Metin Bölümü:

Genel seçimler, yerel seçimler derken, Gazze, İran, İsrail derken Türkiye için tüm sorunların asıl sebebi olan ekonomik çöküşü asla göz ardı etmemeliyiz.
Bağımsız Türkiye Partisi (BTP) Genel Başkanı Hüseyin Baş'ın sosyal medya paylaşımında ifade ettiği gibi, "Ekonomi konuşalım. Ekonomi konuşmadığımız ve ekonomiyi çözemediğimiz sürece hiçbir şey çözülmeyecek."
Açıklanan ekonomik veriler, durumun her geçen gün daha da vahim hale geldiğini gözler önüne seriyor.
Ülke ekonomisinin kalbi mesabesinde olan Merkez Bankası 2023 yılında 818,2 milyar lira zarar açıkladı. Hükümet, yerel seçimlerde daha büyük bir oy kaybına neden olabilecek bu kötü tabloyu seçimlerden sonra açıklamayı tercih etti.
Yapılan açıklamada, zararın büyük bölümünün kur korumalı mevduat fark ödemelerinden kaynaklandığı bildirildi. Hükümet, yanlış finansal politikaların neticesinde ekonomimizi dolara endeksli hale getirdi, doları baskılamak için gerek MB rezervlerini kullandı, gerekse oluşturduğu kur korumalı mevduat sisteminin yükünün büyük bölümünü MB'nin sırtına yükledi.
Sonuç; MB'nin swap hariç net rezervleri eksi 65 milyar dolara gerilerken, MB sadece 2023 yılında 818,2 milyar lira zarar etti. Elbette ki bu zararın faturası da vergi, ceza ve zam olarak gariban millete kesilecek.
MB ilk defa zarar açıklıyor ve bu zarar, AKP hükümeti döneminde elde ettiği kârların toplamından kat kat fazla. MB, 2018 yılında 56,2 milyar TL, 2019 yılında 44,7 milyar TL, 2020 yılında 34,5 milyar TL, 2021 yılında 57,5 milyar TL ve 2022 yılında 72,0 milyar TL kâr elde etmişti.
Üstelik MB'nin büyük zarar ettiği 2023 yılında diğer bankalar yüksek kârlar elde etti. Türkiye'de Bankacılık sektörünün 2023 yılı net kârı 603 milyar 634 milyon TL olarak gerçekleşti.
BTP lideri Hüseyin Baş, MB'nin zarar ettirilmesine sosyal medya hesabından şöyle tepki gösterdi: "Ülkedeki bütün bankalar kâr ederken ülkenin bankası olan Merkez Bankası zarar ettiğini açıklamış. Müthiş başarı. Yaparsa kim yapar?"
MB'nin durumu bu, peki, Hazine'nin durumu nasıl?

Yapılacaklar:
1 > Metinden, "Bağımsız Türkiye Partisi" sözcüklerini içeren yerle açılıp "açıklamayı tercih etti." ile kapanan kısmı hiç değiştirmeden çıkarın.
2 > Kayıtlarda "Add a new tracking" ifadesini içeren satırla başlayıp "will tap(201, 222)." ifadesini içeren satırla biten kısmı, boş satırları atlayarak numaralı bir listeye dönüştürün.
Metin ile kayıtlar arasında hiçbir bağlantı yoktur.

Sağlanan Malzeme:
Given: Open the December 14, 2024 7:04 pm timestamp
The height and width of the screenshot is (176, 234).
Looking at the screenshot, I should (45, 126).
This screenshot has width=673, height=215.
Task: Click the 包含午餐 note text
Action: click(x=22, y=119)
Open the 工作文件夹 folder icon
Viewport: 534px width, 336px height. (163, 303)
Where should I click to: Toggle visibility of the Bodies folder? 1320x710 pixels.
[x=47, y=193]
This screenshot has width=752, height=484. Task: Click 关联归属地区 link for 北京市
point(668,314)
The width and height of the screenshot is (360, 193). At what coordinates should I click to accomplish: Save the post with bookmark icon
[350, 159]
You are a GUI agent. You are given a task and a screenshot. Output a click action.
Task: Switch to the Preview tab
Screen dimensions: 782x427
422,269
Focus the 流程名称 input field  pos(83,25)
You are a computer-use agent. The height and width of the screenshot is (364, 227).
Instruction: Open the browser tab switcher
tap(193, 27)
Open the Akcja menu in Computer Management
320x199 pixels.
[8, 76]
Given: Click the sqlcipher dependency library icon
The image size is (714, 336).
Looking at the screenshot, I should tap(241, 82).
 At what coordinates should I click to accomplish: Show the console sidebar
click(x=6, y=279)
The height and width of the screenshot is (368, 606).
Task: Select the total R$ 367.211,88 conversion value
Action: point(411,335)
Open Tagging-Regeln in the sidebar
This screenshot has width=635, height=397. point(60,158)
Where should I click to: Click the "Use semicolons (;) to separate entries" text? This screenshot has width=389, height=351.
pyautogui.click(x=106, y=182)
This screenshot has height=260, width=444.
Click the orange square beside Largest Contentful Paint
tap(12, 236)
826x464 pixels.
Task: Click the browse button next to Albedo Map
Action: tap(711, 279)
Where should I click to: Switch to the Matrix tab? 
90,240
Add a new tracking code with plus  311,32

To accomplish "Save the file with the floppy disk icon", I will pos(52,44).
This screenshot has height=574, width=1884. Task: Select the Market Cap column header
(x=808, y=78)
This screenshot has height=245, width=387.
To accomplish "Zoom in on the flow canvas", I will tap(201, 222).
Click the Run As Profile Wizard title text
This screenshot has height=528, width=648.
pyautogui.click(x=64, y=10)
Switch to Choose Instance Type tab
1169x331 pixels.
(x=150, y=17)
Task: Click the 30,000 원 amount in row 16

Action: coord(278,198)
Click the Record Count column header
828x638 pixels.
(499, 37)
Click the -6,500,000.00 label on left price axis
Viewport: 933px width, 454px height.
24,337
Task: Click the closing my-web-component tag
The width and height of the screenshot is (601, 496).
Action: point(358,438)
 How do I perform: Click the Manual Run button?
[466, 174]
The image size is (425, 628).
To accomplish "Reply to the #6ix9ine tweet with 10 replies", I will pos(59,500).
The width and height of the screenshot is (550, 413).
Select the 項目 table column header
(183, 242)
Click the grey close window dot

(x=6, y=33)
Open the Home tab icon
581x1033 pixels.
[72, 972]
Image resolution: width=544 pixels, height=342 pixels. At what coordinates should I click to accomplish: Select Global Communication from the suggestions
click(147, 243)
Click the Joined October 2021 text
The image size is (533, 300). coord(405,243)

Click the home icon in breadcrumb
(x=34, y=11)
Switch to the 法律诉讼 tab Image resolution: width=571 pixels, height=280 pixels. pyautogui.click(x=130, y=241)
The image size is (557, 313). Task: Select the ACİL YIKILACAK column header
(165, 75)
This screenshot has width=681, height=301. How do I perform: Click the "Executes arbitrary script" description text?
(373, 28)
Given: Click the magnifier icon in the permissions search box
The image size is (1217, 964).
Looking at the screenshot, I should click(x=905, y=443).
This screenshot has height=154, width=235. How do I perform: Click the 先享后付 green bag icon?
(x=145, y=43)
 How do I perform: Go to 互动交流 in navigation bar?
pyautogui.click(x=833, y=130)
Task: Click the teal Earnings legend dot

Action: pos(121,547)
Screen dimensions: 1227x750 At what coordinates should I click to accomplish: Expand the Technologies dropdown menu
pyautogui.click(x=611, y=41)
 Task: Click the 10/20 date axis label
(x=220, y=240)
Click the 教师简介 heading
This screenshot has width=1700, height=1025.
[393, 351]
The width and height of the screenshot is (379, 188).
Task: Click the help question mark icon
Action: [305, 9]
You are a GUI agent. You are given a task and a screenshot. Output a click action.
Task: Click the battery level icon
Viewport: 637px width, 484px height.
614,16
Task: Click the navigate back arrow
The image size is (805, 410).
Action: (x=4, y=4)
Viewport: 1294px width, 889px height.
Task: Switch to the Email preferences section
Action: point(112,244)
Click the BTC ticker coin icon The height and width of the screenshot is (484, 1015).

Verilen Yanıtlar:
1 >
Bağımsız Türkiye Partisi (BTP) Genel Başkanı Hüseyin Baş'ın sosyal medya paylaşımında ifade ettiği gibi, "Ekonomi konuşalım. Ekonomi konuşmadığımız ve ekonomiyi çözemediğimiz sürece hiçbir şey çözülmeyecek."
Açıklanan ekonomik veriler, durumun her geçen gün daha da vahim hale geldiğini gözler önüne seriyor.
Ülke ekonomisinin kalbi mesabesinde olan Merkez Bankası 2023 yılında 818,2 milyar lira zarar açıkladı. Hükümet, yerel seçimlerde daha büyük bir oy kaybına neden olabilecek bu kötü tabloyu seçimlerden sonra açıklamayı tercih etti.

2 >
1. Add a new tracking code with plus  311,32
2. To accomplish "Save the file with the floppy disk icon", I will pos(52,44).
3. This screenshot has height=574, width=1884. Task: Select the Market Cap column header
4. (x=808, y=78)
5. This screenshot has height=245, width=387.
6. To accomplish "Zoom in on the flow canvas", I will tap(201, 222).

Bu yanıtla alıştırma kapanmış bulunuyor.